Any photograph of Salt Lake reveals its beautiful setting, surrounded by magnificent mountains.  These mountains are their own reward, and make Salt Lake a great base for exploring Utah, which has some of the most extraordinary natural beauty in the United States.  But nature is also a source of struggle, with battles over water rights, uranium tailings, toxic dumping, and land use.  The western states have been the site of many of the most heated, high-stakes environmental struggles, and since Salt Lake City is Utah's capitol, it is a great place to find environmental groups to work with and stories to tell.

Salt Lake City has some other, less predictable, appeals.  It is a center of refugee resettlement; the International Rescue Committee is very active there helping refugees from Somalia and other parts of Africa to remake their lives in America.  Again this offers the opportunity for both meaningful work and fascinating documentaries.  Salt Lake City is also a center of industrial banking, much in the news of late, and because of the University of Utah, it has a wide array of groups and activities of interest to students.  

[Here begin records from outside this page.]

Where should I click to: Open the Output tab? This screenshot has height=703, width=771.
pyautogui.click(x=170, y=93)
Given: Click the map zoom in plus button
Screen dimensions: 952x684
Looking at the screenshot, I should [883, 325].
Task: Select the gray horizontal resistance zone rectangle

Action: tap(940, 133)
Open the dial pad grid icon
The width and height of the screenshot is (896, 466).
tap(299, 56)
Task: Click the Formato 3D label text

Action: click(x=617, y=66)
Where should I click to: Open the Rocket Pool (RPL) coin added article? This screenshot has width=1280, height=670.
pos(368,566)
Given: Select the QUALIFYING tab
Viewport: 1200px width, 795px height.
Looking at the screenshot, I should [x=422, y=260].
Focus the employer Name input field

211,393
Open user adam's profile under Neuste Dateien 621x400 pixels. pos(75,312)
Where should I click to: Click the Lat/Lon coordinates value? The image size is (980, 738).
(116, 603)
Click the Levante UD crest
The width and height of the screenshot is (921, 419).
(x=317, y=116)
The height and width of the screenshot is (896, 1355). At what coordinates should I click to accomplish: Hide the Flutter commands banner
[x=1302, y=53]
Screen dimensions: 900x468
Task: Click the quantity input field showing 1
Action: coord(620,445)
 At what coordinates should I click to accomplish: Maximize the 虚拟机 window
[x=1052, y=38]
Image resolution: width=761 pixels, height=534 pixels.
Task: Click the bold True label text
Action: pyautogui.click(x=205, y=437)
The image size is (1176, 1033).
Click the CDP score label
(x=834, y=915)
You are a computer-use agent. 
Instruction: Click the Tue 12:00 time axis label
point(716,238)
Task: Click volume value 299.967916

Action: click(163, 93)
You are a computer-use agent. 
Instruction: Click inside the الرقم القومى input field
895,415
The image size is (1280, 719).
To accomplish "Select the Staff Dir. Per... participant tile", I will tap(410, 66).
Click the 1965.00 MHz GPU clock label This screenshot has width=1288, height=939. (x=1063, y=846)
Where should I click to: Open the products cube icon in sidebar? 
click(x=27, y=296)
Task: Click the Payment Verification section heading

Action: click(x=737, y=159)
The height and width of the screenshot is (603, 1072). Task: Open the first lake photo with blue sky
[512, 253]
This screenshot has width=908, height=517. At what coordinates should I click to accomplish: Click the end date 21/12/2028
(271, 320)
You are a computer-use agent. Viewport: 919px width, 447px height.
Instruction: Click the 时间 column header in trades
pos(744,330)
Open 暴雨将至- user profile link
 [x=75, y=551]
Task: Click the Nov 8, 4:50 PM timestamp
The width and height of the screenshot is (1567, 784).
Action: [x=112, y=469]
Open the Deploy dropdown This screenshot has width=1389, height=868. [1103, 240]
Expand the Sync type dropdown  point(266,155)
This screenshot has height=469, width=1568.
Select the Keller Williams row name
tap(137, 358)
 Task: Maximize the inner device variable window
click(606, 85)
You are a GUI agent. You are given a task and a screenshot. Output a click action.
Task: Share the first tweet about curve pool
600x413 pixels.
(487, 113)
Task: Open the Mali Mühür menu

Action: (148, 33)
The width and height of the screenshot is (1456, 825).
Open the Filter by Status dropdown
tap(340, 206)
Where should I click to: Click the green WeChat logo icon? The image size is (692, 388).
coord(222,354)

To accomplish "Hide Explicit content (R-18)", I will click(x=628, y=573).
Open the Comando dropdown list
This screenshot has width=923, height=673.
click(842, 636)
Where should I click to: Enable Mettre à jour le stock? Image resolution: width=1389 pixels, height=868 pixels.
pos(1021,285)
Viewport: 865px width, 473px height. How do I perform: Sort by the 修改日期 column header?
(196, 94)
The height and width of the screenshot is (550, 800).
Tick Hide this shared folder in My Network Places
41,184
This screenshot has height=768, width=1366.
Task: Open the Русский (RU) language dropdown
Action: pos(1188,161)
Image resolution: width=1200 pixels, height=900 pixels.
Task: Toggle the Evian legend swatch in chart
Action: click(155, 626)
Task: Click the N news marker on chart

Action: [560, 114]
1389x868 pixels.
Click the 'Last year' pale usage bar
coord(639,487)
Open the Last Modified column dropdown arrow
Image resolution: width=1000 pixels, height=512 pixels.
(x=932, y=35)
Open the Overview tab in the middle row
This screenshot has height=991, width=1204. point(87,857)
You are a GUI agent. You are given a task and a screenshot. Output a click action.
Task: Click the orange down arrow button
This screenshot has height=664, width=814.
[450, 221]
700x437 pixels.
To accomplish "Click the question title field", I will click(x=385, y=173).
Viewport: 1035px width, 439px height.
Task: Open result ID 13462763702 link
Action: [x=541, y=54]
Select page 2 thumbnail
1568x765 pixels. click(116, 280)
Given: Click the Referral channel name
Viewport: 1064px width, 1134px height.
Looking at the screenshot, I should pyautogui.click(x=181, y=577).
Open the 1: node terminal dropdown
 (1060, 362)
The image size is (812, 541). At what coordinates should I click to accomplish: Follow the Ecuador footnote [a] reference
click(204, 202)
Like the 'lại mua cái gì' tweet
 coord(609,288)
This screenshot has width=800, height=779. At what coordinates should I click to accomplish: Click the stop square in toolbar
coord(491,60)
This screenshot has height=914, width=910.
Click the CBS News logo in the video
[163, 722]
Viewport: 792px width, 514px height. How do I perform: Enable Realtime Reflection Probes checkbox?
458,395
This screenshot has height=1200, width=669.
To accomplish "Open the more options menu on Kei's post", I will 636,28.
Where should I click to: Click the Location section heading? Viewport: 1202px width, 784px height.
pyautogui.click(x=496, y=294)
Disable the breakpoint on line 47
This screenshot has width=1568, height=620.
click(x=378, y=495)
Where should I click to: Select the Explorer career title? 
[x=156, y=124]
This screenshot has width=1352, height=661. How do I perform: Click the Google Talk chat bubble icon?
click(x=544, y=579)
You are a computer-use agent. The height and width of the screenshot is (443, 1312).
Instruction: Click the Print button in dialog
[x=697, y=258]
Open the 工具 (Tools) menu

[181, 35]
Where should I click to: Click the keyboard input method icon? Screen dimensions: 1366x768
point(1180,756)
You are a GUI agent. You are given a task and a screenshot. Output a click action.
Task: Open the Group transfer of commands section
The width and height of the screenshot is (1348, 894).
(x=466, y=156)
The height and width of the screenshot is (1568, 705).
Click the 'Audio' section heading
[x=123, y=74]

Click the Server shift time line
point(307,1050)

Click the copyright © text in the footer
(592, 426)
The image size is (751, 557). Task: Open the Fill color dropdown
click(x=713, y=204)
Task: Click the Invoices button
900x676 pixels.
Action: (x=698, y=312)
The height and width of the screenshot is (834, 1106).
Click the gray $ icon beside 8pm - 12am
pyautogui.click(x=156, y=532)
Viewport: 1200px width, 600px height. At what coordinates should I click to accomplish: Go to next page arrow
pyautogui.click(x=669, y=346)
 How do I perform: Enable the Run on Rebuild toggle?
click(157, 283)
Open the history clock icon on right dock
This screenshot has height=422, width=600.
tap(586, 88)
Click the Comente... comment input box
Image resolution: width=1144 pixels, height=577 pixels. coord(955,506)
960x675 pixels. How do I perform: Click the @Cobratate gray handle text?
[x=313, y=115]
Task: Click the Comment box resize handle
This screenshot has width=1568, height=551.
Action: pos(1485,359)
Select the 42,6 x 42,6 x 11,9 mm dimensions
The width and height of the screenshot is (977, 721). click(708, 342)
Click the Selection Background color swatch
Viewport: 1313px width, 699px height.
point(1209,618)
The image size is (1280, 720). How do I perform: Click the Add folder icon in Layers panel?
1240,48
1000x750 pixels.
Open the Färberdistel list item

 For more information on Salt Lake City:

New Orleans, Louisiana

New Orleans skyline

New Orleans needs no introduction; it is an obvious choice for a program emphasizing community service, documentary production and regional America. Equally famous for its music, its food, its playful atmosphere, and its post-Katrina struggles, it is a city that has always been unique and is now facing unique difficulties. Its creole background gave it an accent, a cuisine and a set of values far different from its Southern neighbors. The streets of New Orleans are visually identified by the intricate ironwork on the balconies and are aurally identified by the live music emanating from every bar. New Orleans, the birthplace of jazz, has always been known for its music, but what stands out about music there is not the extraordinary number of skilled professional musicians, it is the extraordinary number of skilled amateurs. In no other city is music so interwoven into daily life. The jazz funerals, the impromptu parades, the instruments that are passed down from parent to child—all these are marks of New Orleans’ idiosyncratic culture. Mardi Gras is not just a tourist attraction, it is an authentic expression of a, quirky, creative, fun-loving community. While New Orleans has for years been one of the poorest cities in America, it has also been the one where the highest percentage of residents described themselves as happy and where families stayed put for generations.

That is one side of New Orleans—musical, playful, relaxed, creative—and it is a side that makes for fascinating documentary possibilities. But the other side and its stories are equally clear and dramatic, the stories of a city where 80 percent of the houses were flooded, whose population has only now crept up to only half of its pre-Katrina level, a city trying to recreate itself with little money and shockingly little support from the federal government. This is a story of trying to rebuild an education system that was one of the worst in the nation even before its schools were flooded. It is a story of the intersections of race, poverty and governmental neglect. It is a story of how hard it is to rebuild a city from its foundations. New Orleans is in the process of recreating itself, and in doing so revealing how complicated and fragile a city’s structure is. There is nowhere in America more challenging, revelatory, heartbreaking and inspiring than New Orleans.